The answer should be every line below, repeated exactly, with the images left out.

_Data records_:
◆ ◆ ◆ ◆

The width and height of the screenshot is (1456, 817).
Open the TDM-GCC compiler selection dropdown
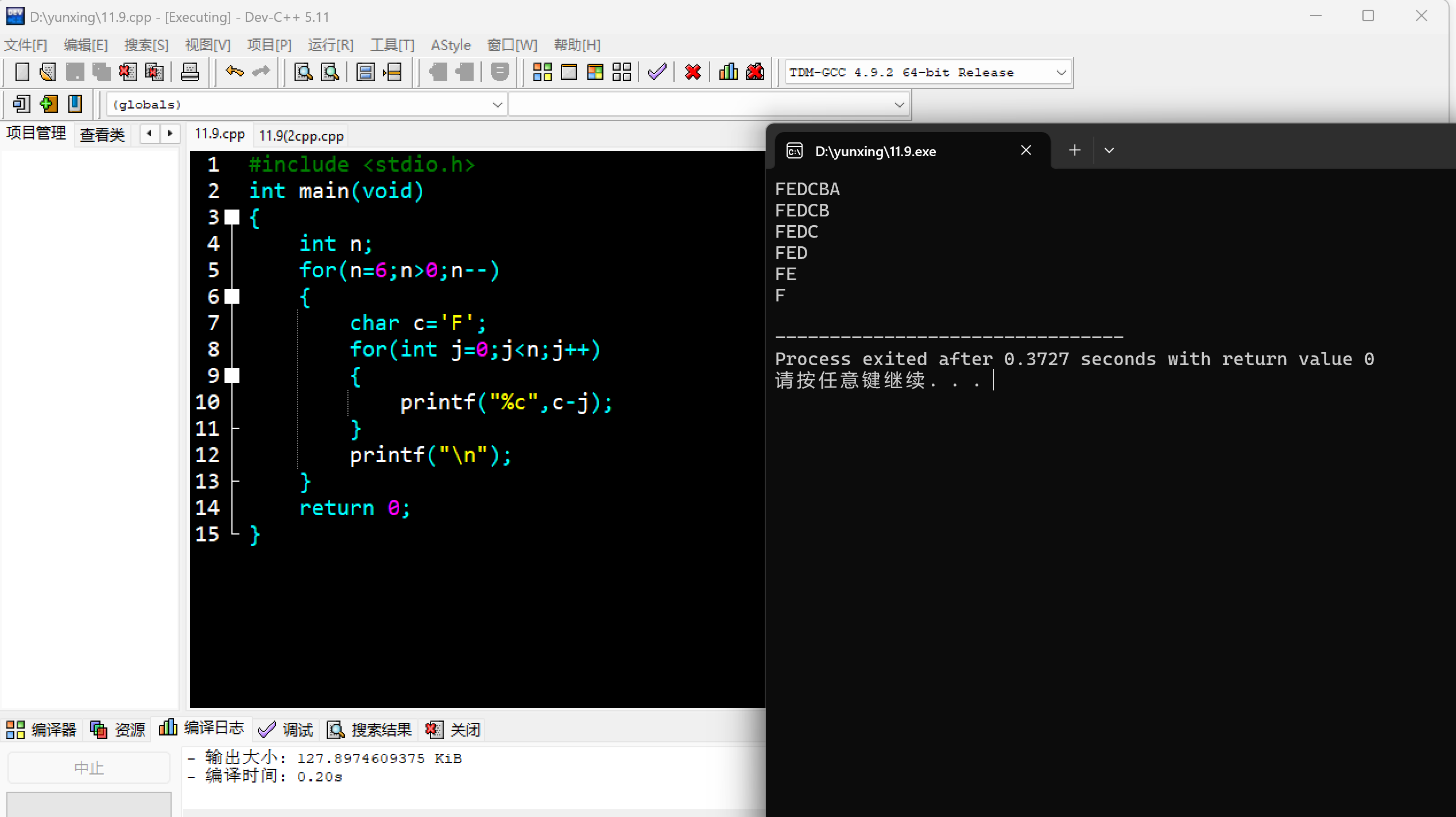click(x=1061, y=73)
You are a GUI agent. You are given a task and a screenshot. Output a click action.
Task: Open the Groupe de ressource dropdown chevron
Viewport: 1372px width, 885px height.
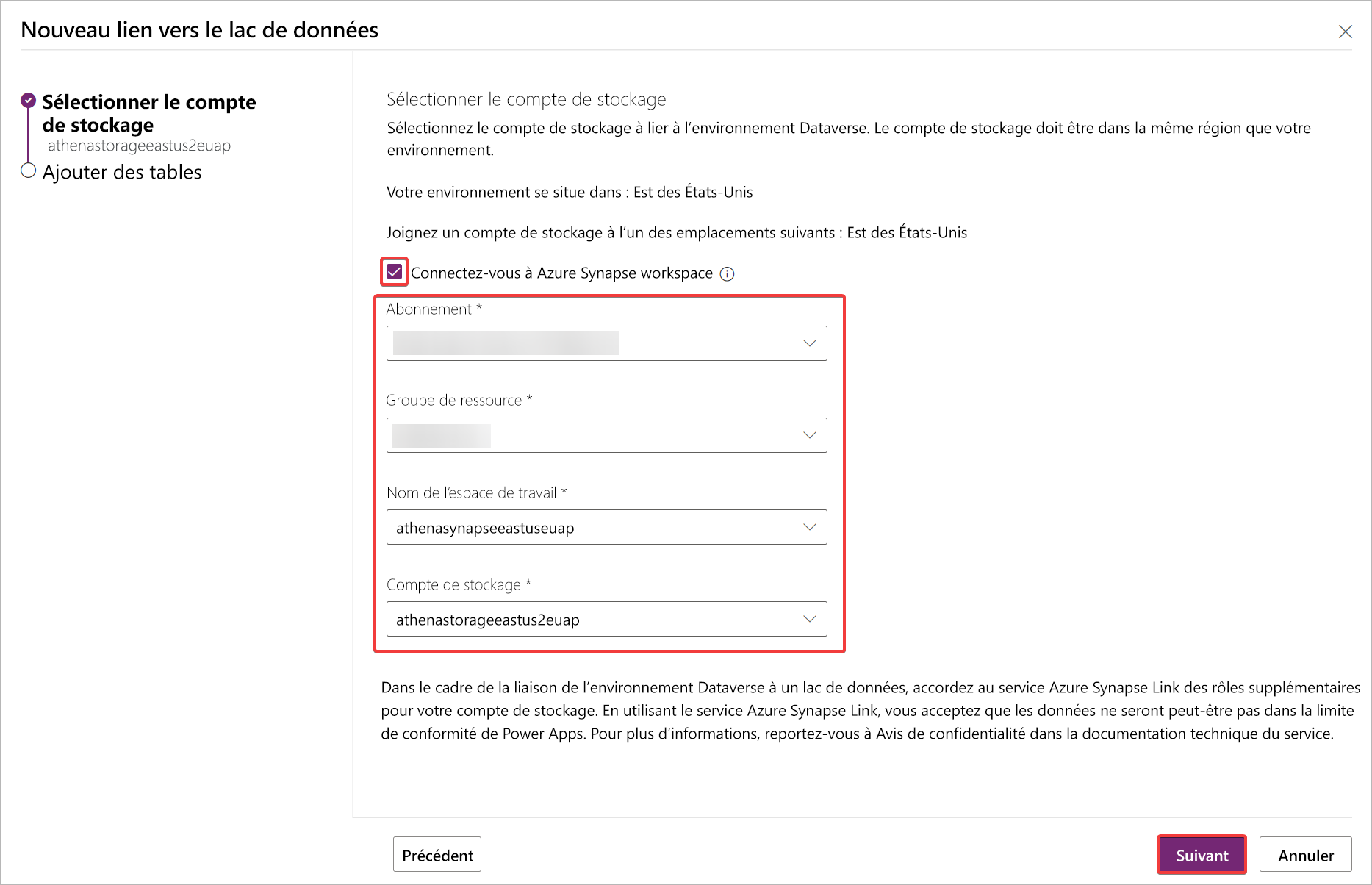(808, 434)
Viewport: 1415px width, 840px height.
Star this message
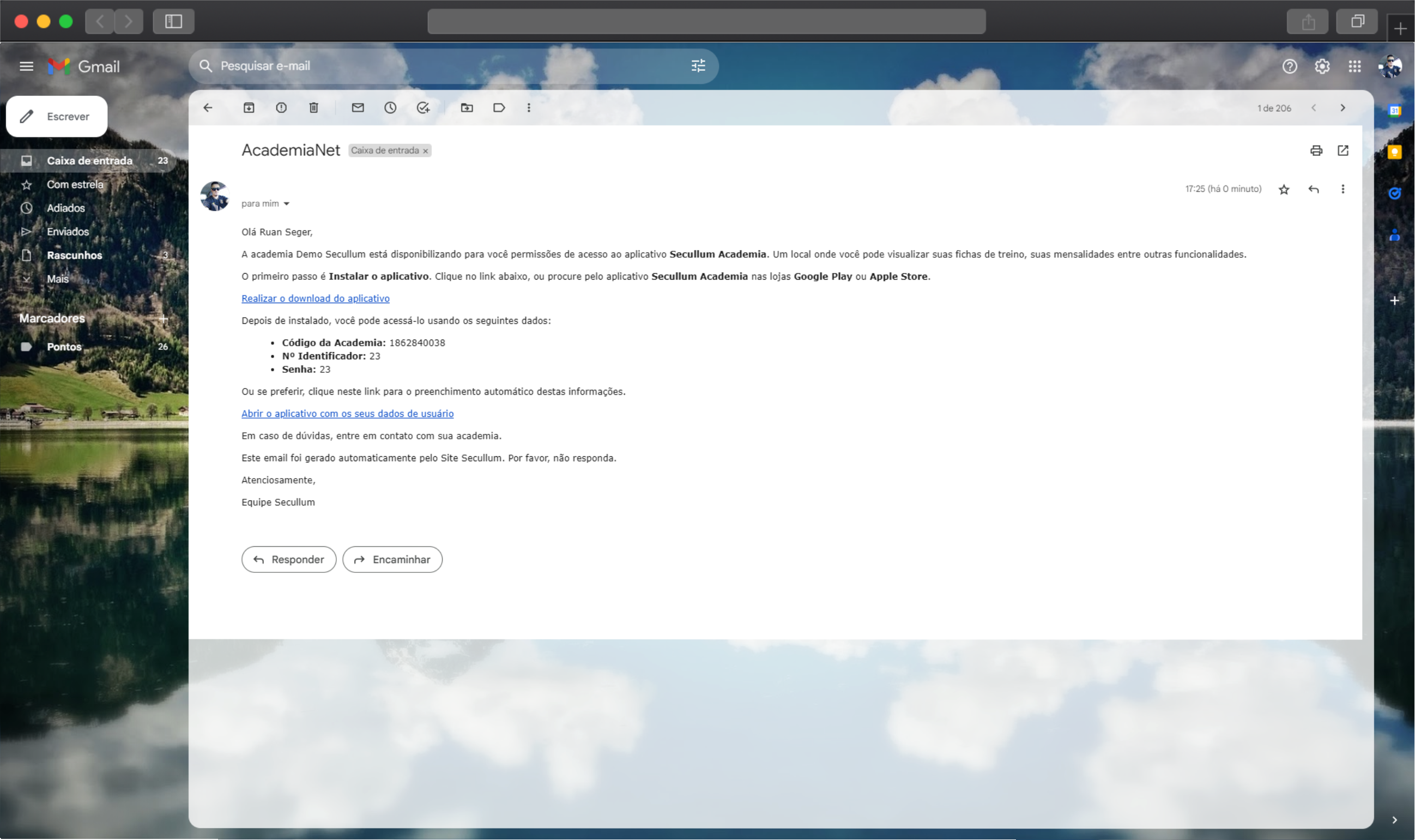click(1284, 189)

◆ ◆ ◆ ◆

_SOLUTION_:
The width and height of the screenshot is (1456, 817).
Open the TDM-GCC compiler selection dropdown
click(x=1061, y=73)
You are a GUI agent. You are given a task and a screenshot. Output a click action.
Task: Open the Groupe de ressource dropdown chevron
Viewport: 1372px width, 885px height.
(808, 434)
Viewport: 1415px width, 840px height.
Star this message
click(1284, 189)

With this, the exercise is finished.